━━━ Reading text
There are two kinds of humility. One consists “not in thinking less of ourselves, but in thinking of ourselves less.” The other amounts to, well, thinking less of ourselves – realizing that we’re not, in fact, All That.

We need a little of both.

Thinking of ourselves less drives relationship thinking; it civilizes us, focuses us on other people. It is the root of social behavior, charity, and most of the higher virtues.

Thinking of ourselves less drives other-focus, collaboration, and connection. It enables client focus, allows us to see value adding potential, and creates the basis for reciprocity and customer loyalty.

Thinking less of ourselves is neither sin nor virtue except insofar as our starting point is delusional. Thinking we know it all is a cyclical affectation, a very human failing we are nonetheless good at forgetting.

Until once again things blow up, revert to the mean, and we get our comeuppance, or our karmic smackdown, or our luck runs out.  What we call it depends on how much we still believe we understand what just happened.

Here’s what we need a whole lot more of:

“I really am not sure; what do you think?”

Moments of Truth, Improvised

Anyone who’s been in professional services for more than a week has probably encountered a tricky client situation or two. Some examples:

– A prospective client asks you point blank, “What experience do you have in xyz industry?” and even though you saw that question coming, you didn’t think it would be quite so direct, and the honest answer is zero, zip, nada—only you’re afraid to say so because you think it’s a deal-breaker and you’ve got other relevant experience that surely they’ll want to hear about before summarily dismissing you!

– You thought the draft deliverable you turned in yesterday was pretty good until you got an email from your client saying how disappointed she is in the product and that, quite frankly, she’s seriously re-considering sending you to London for the next and largest revenue-producing phase of the project.

– You’re seconds away from beginning a meeting with a very senior client, originally scheduled to discuss how to expand the successful work you’re doing together, but an hour earlier you accidentally overheard him in the lunchroom speaking with colleagues about dumping your company and hiring your number one competitor instead.

(By the way: 2 of those 3 really happened to us: which is the made-up story?)

I call these Moments of Truth—when something happens, and suddenly it feels like you’re alone on a sinking ship with no life preserver in sight, and you’d rather be anywhere but where you are.

Daniel Goleman, author of “Emotional Intelligence: Why It Can Matter More Than IQ,” taught us to understand the science behind our reaction, using the phrase “amygdala hijack” to describe how our well-functioning “thinking brain” (the neocortex) gets completely overruled by the part of the brain that manages our survival. Then our amygdala-threatened-selves do stupid things like spin a great story of how we don’t exactly have direct experience in xyz industry but blah blah blah … or subtly (and maybe overtly) blame our colleague for the sub-par work product … or completely sidestep an awkward interaction altogether in favor of maintaining the pretense that everything really is OK after all. In other words: we’re in fight or flight mode, and often both at once.
━━━━━━
- _Task directions_: Duplicate the humility passage word for word from "Thinking less of ourselves is" up to and including "good at forgetting.". The rows that come next are drawn from a different source than the humility passage.
━━━ Source material
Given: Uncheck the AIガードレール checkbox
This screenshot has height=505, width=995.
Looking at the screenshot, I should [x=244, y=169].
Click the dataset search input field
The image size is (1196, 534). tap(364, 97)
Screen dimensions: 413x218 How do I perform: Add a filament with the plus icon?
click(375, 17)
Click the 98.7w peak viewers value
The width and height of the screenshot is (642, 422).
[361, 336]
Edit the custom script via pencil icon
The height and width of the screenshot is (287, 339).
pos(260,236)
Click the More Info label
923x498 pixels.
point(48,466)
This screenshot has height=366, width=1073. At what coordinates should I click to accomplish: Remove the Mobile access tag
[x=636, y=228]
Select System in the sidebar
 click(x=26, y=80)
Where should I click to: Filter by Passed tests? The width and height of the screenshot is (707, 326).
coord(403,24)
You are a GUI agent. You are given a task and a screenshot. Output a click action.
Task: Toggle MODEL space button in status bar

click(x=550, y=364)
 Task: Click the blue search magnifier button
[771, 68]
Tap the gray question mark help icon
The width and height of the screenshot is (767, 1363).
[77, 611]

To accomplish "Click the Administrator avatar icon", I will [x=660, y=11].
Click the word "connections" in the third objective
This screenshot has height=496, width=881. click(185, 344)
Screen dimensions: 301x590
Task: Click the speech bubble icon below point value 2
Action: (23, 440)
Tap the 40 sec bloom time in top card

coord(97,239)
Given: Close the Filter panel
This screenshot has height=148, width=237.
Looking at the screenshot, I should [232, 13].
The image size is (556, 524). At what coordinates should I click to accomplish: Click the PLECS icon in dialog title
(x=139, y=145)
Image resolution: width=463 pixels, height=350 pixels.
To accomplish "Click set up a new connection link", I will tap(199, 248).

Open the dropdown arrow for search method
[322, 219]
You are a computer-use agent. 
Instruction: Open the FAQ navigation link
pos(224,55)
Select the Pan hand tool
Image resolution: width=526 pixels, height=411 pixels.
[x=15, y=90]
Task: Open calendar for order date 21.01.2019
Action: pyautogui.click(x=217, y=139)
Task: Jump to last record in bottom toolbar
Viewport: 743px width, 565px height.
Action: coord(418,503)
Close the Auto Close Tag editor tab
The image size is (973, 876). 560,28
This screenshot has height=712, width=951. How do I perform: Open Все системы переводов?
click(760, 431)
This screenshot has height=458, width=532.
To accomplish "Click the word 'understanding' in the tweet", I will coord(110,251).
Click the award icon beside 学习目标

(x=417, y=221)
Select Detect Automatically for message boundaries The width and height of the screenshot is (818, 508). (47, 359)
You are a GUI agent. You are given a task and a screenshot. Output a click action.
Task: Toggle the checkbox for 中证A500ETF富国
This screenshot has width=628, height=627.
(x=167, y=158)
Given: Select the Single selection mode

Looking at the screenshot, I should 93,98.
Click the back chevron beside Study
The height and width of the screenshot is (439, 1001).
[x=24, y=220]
━━━━━━
- _Answer area_:
Thinking less of ourselves is neither sin nor virtue except insofar as our starting point is delusional. Thinking we know it all is a cyclical affectation, a very human failing we are nonetheless good at forgetting.